The most common type of shoe used for people with PPS is called an in-depth shoe. It’s called an in-depth shoe because it has 1/4 to 3/8-inch more depth throughout the shoe to accommodate an orthosis. A lot of todays athletic shoes can be considered in-depth shoes because they have removable insoles and therefore some extra depth. In-depth shoes also have other important characteristics that are helpful for people with foot problems.

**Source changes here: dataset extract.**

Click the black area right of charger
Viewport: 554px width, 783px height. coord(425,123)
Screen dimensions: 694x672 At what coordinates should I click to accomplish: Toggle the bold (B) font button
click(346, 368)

There are a variety of shoe modifications available for PPS. Here are some of the most common:
Extensions | If you have a leg length discrepancy, an extension can be built onto the sole of the shoe to even out the leg length and help you walk better. An extension can also be built onto the heel section for a foot that is in the "dropped" condition explained above. |
Flares | This is when a piece of material is added onto the side of the sole to help control the varus heel. It might be added only to the heel area or it could go all the way along the side of the shoe, and will help prevent the feeling that your foot is falling off the side of the shoe. When it is built on the outside of the shoe it is called a lateral flare. A flare can also be built on the inside of the shoe for people the the opposite problem; this is called a medial flare. A flare also gives you a greater surface area that is in contact with the ground and will help you feel more stable. |
Heel wedge | This is another way to help control a varus heel. A wedge of sole material is inserted to make the sole better match the slantedness of the heel. |
Fiberglass lateral counter | A piece of fiberglass can be added to the outside portion of the counter to further control a varus heel. |
Cushion heel | A wedge of shock absorbing material can be added at the heel area to provide additional shock absorption for the heel area. |
Rocker sole | This is a specially shaped sole that helps your foot to "rock" from heel to toe during the normal course of walking. Most walking shoes are made with a rocker sole, but one can be added to other shoes. Not only does it help with walking, but when shaped properly it also helps to take pressure off the metatarsal heads. |
Leather tip | If you have one foot that tends to drag along the ground, a leather tip can be added to the toe of this shoe to help it slide better and prevent falling. (If you have this condition, it’s also a good idea to stay away from athletic shoes with lots of traction because they tend to stick to the ground and get easily caught, especially on carpeting.) |
Velcro closing | If tying your shoes is hard work, shoes are available with a velcro closing. If you don’t like the look of a velcro closure, it is possible to modify a pair of regular tie shoes to have a velcro closing but still look like they have ties. |
Follow-up is encouraged – often there may be adjustments or modifications necessary once you have worn your footwear for a while. This might also help to spot a problem and make a recommendation for a correction before it becomes a serious problem. As your PPS changes, your feet and footwear needs may also change.